MR.SIDDHART RAVIDRAN YOU ARE SO RIGHT TO THINK THAT STUPID BATTING FROM NEW ZELAND BAILED OUT INDIA FROM TROUBLE. WHAT YOU DID NOT CONSIDERED IS THAT INDIA'S BOWLING IS ON TRIAL AND NOT REALIZING THAT NEW ZELAND BATTING IS AT IT WEAKEST IN YEARS BUT THEY STILL HAVE TOP CLASS BOWLING OF WHICH TAYLOR ALTHOUGH NOT OF TOP CLASS IS THE BEST BATSMAN NEW ZEALAND HAVE WHICH IS NOT GOOD FOR THE TEAM. INDIA HAVE A GREAT BATTING SIDE AND IF THEY GET A PARTNERSHIP FROM GAMBHIR AND SEHWAG WHICH WE DO GET FROM INDIA. ONLY ONE OF THE OPENING PAIR COMES OFF AT A TIME. YOU HAVE ALL RIGHT TO CRITICIZE THE INDIAN TEAM. THEY SHOULD HAVE PERFORM BETTER. NEW ZEALAND IS THE LEAST OF THE FIVE TOP INTERNATIONAL TEST TEAM. I HOPE THE INDIAN BATSMEN GET OFF THIS INNINGS AND WON BY A LAND SLIDE. S.N.SINGH USA

Posted by Patchmaster on (September 3, 2012, 0:54 GMT)

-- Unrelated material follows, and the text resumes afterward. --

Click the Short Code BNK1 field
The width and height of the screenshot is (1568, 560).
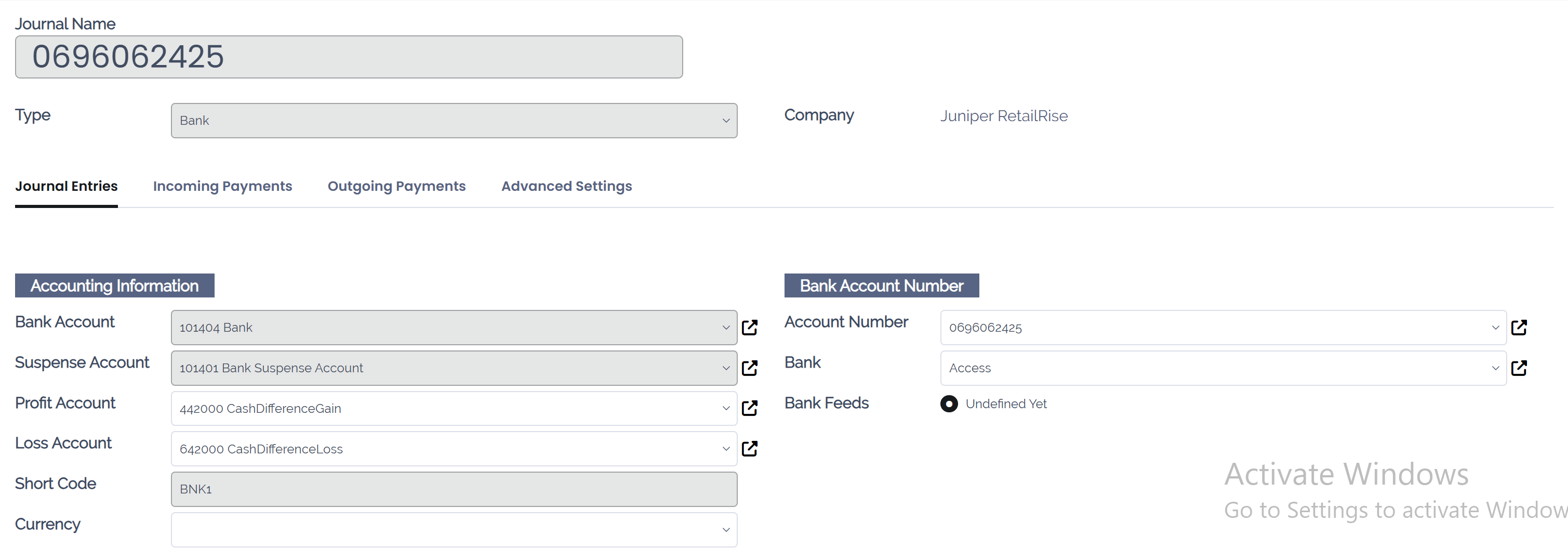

Why oh why did Taylor bring on Patel in stead of bowling Franklin (who is pretty experienced in Indian conditions) It's like Taylor has forgotten Franklin can bowl ! Patel's no ball (which would have resulted in a stumping of Kholi) was unforgivable - how is a spinner bowling no balls. So frustrating as an NZ fan. On the postive side, our bowling unit looks as good as it has looked in a long time. Boult, Bracewell, Franklin (when they bowl him.....) and Southee is a decent attack.

Posted by Naresh28 on (September 2, 2012, 20:04 GMT)

India's weakness in two areas yet again shows up. The Pace attack and Opening pair. Why not bring Irfan Pathan as an opener? He can bat as well as bowl. Plus he is a good fielder. Ashwin at least contributes with the bat better than some of the batsman in our side.

Posted by kalyanbk on (September 2, 2012, 20:03 GMT)

We keep forgetting that Ashwin has played only 8 tests. Why don't we let him develop at his own pace? It is not as if we have a Prasanna or Kumble waiting in the wings. As for England, I will challenge right here that Indian Spinners will outbowl Swann and I seriously doubt that they are losing any sleep over the arrival of English Batsmen.

Posted by Alexk400 on (September 2, 2012, 19:24 GMT)

f NZ scored another 300+ runs they could have won this game. At present india will win this TEST. For nz oppurtunity missed again because of lack of TEST batting.